Kardinal Reinhard Marx, Erzbischof von München und Freising, hat während eines Gottesdienstes am 2. Februar 2025 in der Jesuitenkirche Sankt Michael eindringlich vor dem Erstarken nationalistischer Kräfte gewarnt. Dieser Anlass war besonders bedeutsam, da er auf den 80. Jahrestag der Ermordung des Jesuitenpaters Alfred Delp durch die Nationalsozialisten fiel. Marx betonte, dass Nationalismus, Antisemitismus und Rassismus keine nachhaltigen Lösungen bieten und dass aus der Geschichte gelernt werden muss, um zukünftiges Leid zu vermeiden. Anstatt Unterdrückung und Rache zu propagieren, sei ein Dialog auf Augenhöhe vonnöten, um Frieden und Menschlichkeit zu fördern, wie PNP berichtet.

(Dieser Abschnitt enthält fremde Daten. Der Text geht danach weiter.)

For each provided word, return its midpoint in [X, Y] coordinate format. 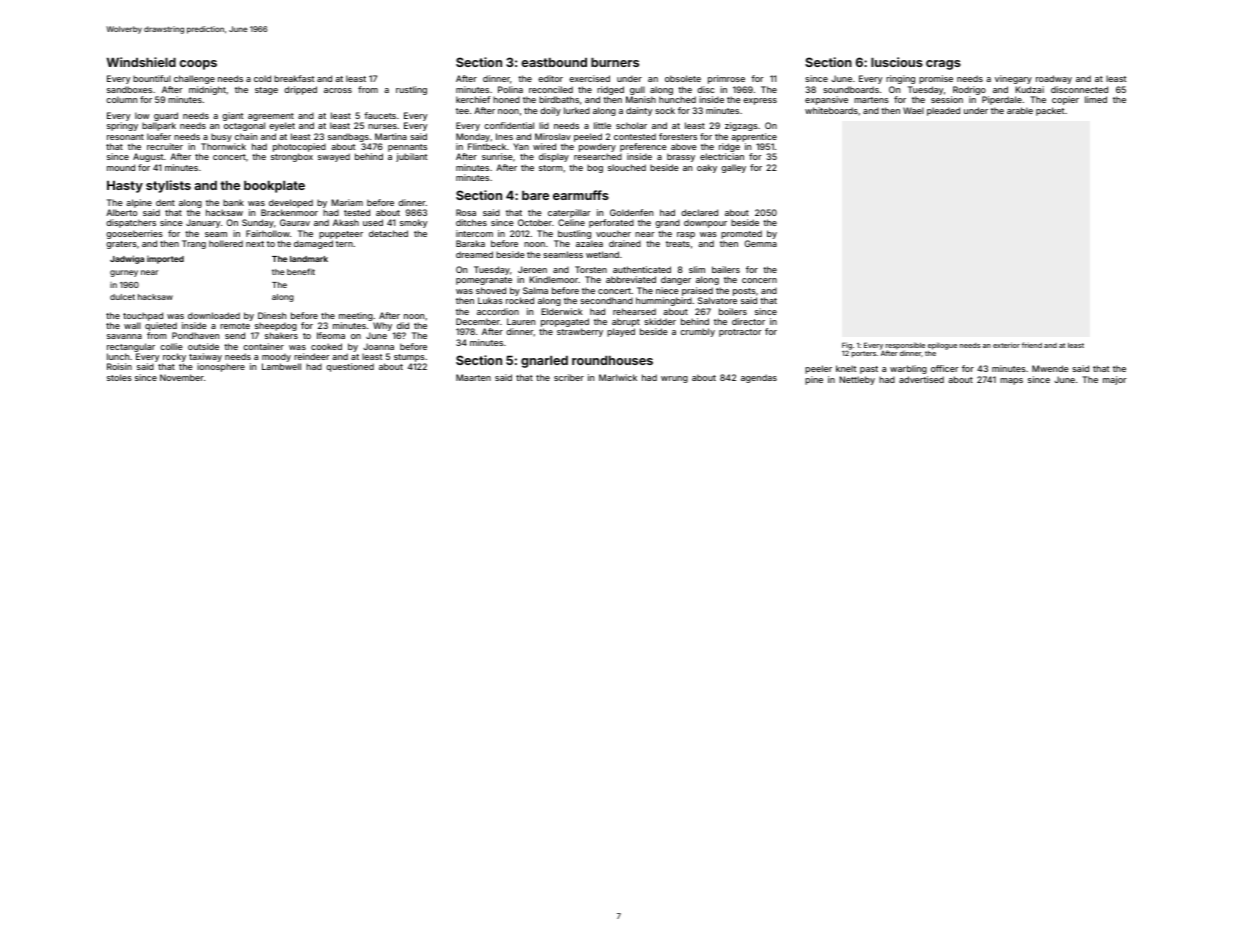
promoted [741, 234]
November [182, 377]
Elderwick [562, 311]
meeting [356, 316]
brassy [681, 157]
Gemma [761, 243]
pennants [407, 148]
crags [943, 65]
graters [121, 245]
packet [1050, 111]
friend [1032, 345]
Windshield [141, 62]
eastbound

In seiner Ansprache forderte Marx die Gläubigen speziell auf, in die Fußstapfen des Widerstandskämpfers Delp zu treten und selbst „Zeuginnen und Zeugen der Freiheit“ zu werden. Er stellte klar, dass es in dieser Debatte nicht um eine spezifische Gruppe oder Partei gehe, sondern um das Denken und Handeln aller Menschen. „Die Zeit des NS-Regimes zeigt uns, dass Nationalismus und Extremismus zu nichts Gutem führen. Wir dürfen die Freiheit nicht als selbstverständlich ansehen“, erklärte er. Im Kontext dieser Warnung wies er auch darauf hin, dass die Erkenntnis, dass alle Menschen Brüder und Schwestern sind, ein zentraler Bestandteil des christlichen Glaubens ist, wie Katholisch.de hervorhebt.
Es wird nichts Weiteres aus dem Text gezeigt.